Case Study •

Slashing Development Costs
How WP Engine Lowered Development Costs by Over 50% with Astro’s Starlight

By
Astro Team

WP Engine is the world’s largest managed WordPress hosting provider. 8% of all humans online visit a WP Engine site each day. Maintaining good documentation is essential at that scale. But the WP Engine team had a problem: they were spending more time maintaining their docs codebase than writing actual documentation. Something had to change.

Starlight is a full-featured, eco-friendly, accessible-by-default documentation theme built on Astro. WP Engine chose Starlight to build their new documentation site for Atlas, WP Engine’s hosting solution for Headless WordPress apps. The results speak for themselves.

Starlight enabled the Atlas team to move twice as fast and lowered development costs by over 50%. Today, the team spends 95% of their time on content and almost zero time on code maintenance and configuration.

Content operations are twice as fast while development costs have reduced by over 50%.

Challenges

There were three main issues WP Engine had with their previous docs site.

First, their docs used to be kept in a separate GitHub MDX repo from the Next.js shell that ingested those files. Every time MDX files were changed, it did not trigger automatic site rebuilds or previews. To work around this, the team had a dedicated development environment where they tested changes before deploying. However, this meant additional Git branch management.

Second, both visual and functional changes to the docs site took a long time. On top of that, the previous docs site did not look great and did not have all features they wanted users to have.

Third, because of the MDX to React solution, only developers could contribute. This prevented key docs contributors such as PMs or customer support folks from making changes themselves.

Requirements

To solve WP Engine’s three major challenges, they needed a low barrier-to-entry solution that improved ease of use for both docs maintainers and contributors. It needed to be something that removed unnecessary time spent on front-end development as a barrier to good docs.

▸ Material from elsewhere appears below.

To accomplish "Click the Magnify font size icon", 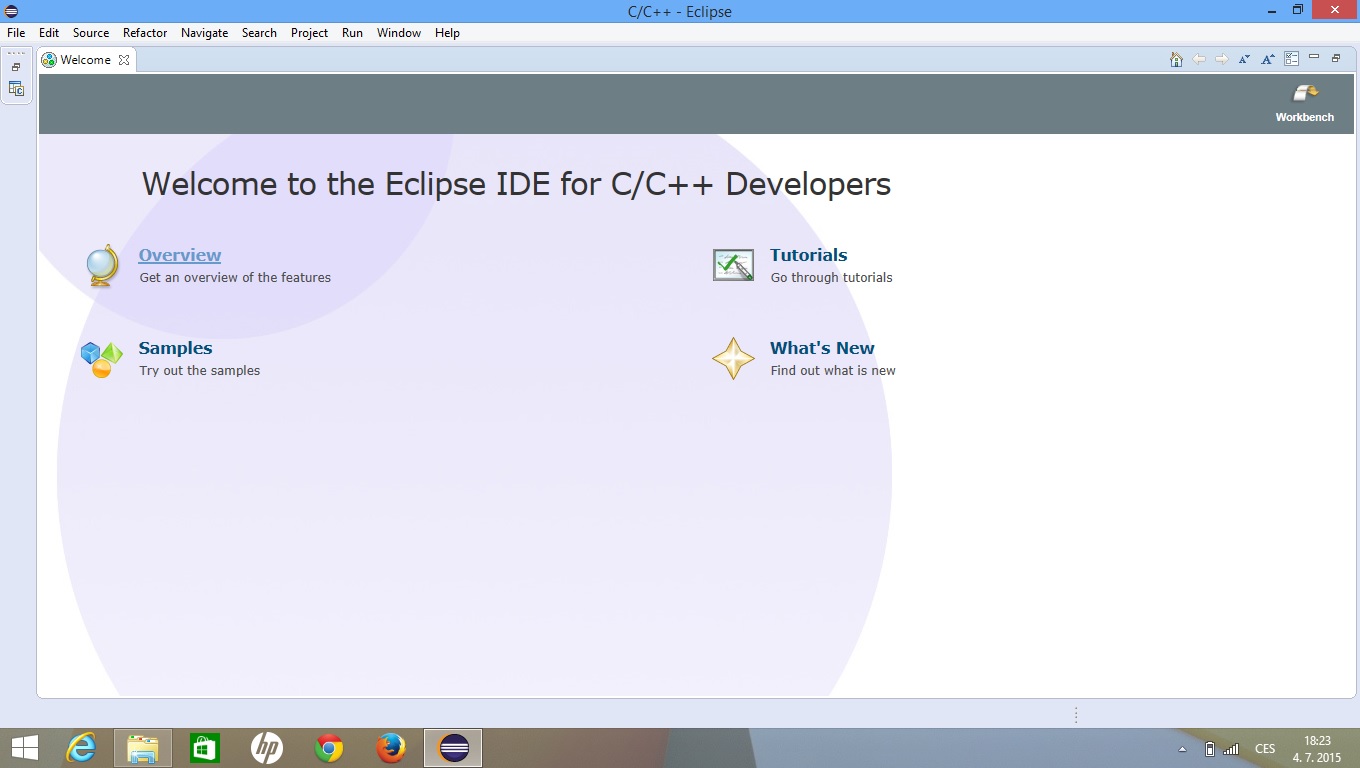I will tap(1267, 60).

Thankfully for the team, Jeff Everhart, a developer advocate at WP Engine, knew of a solution.

Solution and Implementation

In August 2023, Astro had launched Starlight on Product Hunt to provide an open-source web framework for building modern documentation websites. Jeff was familiar with Astro but hadn’t had a good reason to use it yet. Starlight provided the perfect opportunity.

Homepage for Starlight.

Starlight was perfect for WP Engine because it came with every repeatable element they needed. It came with navigation, search, i18n, syntax highlighting, dark mode, and more out of the box. What’s more, every single element looked good! There were also many customization options including being able to easily specify light and dark mode logos. This was all possible without having to write much custom CSS, if at all. This would make it possible for WP Engine to focus primarily on writing content instead of spending several sprints building user interfaces.

Docs example for Starlight.

The Starlight framework was also a fully static solution shipping only HTML. This lowered the onboarding time for both docs maintainers and contributors when making changes to the site because both parties did not have to learn Javascript nor React to ship something.

Migrating off their previous solution and into Astro was virtually painless. All Jeff’s team had to do was copy the existing folder of ~100 MDX files into the Starlight template and they had a live site. They could manage everything they needed through a config and a simple CSS stylesheet. It took minimal training for their docs team to onboard onto Starlight because of how easy it was to use.

Results

With WP engine’s previous solution, their team spent more time managing the docs site than working with actual content. If the ratio of writing content vs. managing the site was 30:70 before, it was now closer to 95:5. Astro’s Starlight framework reduced friction by such an order of magnitude that a PM on WP Engine’s team had this to say about the new web framework:

“It’s just so much better in terms of experience for our customers but it also saved SO MANY HOURS of my life that I’d otherwise have to spend meticulously testing and shaping new pages to Atlas docs.”

— Product Manager at WP Engine

WP Engine’s content operations is more than 2x faster as a result of removing so many Git procedures and manual testing steps. Because the process is easier, people are also more willing to contribute. Starlight also helped lower their development costs by more than 50% because it provided all of the UI elements WP Engine needed out of the box. Keeping their solution up-to-date is also significantly easier than before. Previously, they would have to manage several dependencies related to different UI elements i.e. drop downs. As a result, they had much more Dependabot tickets to resolve. With Starlight, they only have to update a single framework.

Before: many Dependabot tickets. After: 0 open tickets.